Eduardo Leite veta fim da taxa de licenciamento no RS e mantém cobrança de R$ 114,09 mesmo com documento 100% digital
Governador alega perda anual de R$ 750 milhões e necessidade de financiar o Detran e a segurança pública. Proposta havia sido aprovada por unanimidade na Assembleia Legislativa e defendia que a digitalização do CRLV eliminou os custos que justificavam a taxa.
O governador do Rio Grande do Sul, Eduardo Leite, vetou o projeto de lei que extinguia a taxa de licenciamento anual dos veículos no estado, frustrando a expectativa de milhares de proprietários de automóveis. A proposta havia sido aprovada por unanimidade pela Assembleia Legislativa e previa o fim da cobrança de R$ 114,09 para emissão do Certificado de Registro e Licenciamento de Veículo (CRLV).
O principal argumento dos deputados era que, desde 2019, o documento deixou de ser impresso e passou a existir exclusivamente em formato digital, acessado pelo aplicativo da Carteira Digital de Trânsito ou por meio de arquivo eletrônico. Para os autores da proposta, a mudança eliminou despesas com impressão, papel, logística e distribuição, tornando injustificável a manutenção da cobrança.
Ao justificar o veto, Eduardo Leite afirmou que a arrecadação da taxa continua sendo indispensável para o funcionamento do Departamento Estadual de Trânsito (Detran-RS) e para o financiamento de ações na área da segurança pública.
Segundo o governador, a extinção da cobrança provocaria uma perda de aproximadamente R$ 750 milhões por ano aos cofres estaduais. De acordo com o governo, esses recursos são utilizados para manter serviços do Detran, adquirir viaturas, armamentos, equipamentos tecnológicos e ampliar sistemas de monitoramento, como o cercamento eletrônico utilizado pelas forças de segurança.
Leite também argumentou que seu governo já reduziu outras tarifas cobradas pelo Detran nos últimos anos e defendeu que, apesar da digitalização do documento, a estrutura administrativa responsável pelo licenciamento continua funcionando e gerando custos.

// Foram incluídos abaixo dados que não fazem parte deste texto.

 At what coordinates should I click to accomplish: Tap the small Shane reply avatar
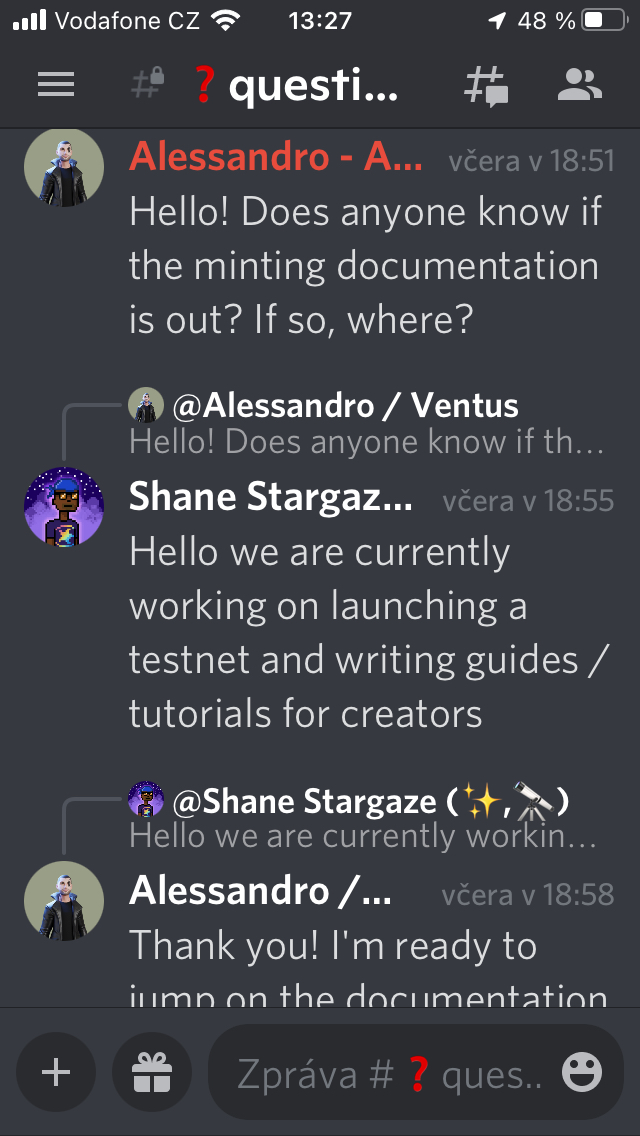pos(146,799)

A decisão, entretanto, reacendeu o debate sobre a manutenção de taxas públicas após a digitalização de diversos serviços governamentais. Entre os defensores do projeto aprovado pela Assembleia, o entendimento é de que, se o cidadão não recebe mais um documento físico e boa parte do processo passou a ser eletrônica, a cobrança deveria ser revista ou até extinta.
Já o governo sustenta que a taxa não remunera apenas a emissão do documento, mas todo o sistema de fiscalização, registro, controle e administração dos veículos, além de contribuir para investimentos em segurança pública.
Com o veto publicado oficialmente, o projeto retorna agora para análise da Assembleia Legislativa. Os deputados terão até 30 dias para decidir se mantêm ou derrubam a decisão do governador. Caso o veto seja rejeitado pela maioria absoluta dos parlamentares, a proposta poderá ser promulgada e a cobrança da taxa será extinta. Se o veto for mantido, o pagamento continuará obrigatório para todos os proprietários de veículos registrados no Rio Grande do Sul.
Enquanto a Assembleia não conclui essa nova votação, nenhuma regra muda para os motoristas gaúchos. O licenciamento anual continua exigido e a taxa de R$ 114,09 permanece sendo cobrada normalmente.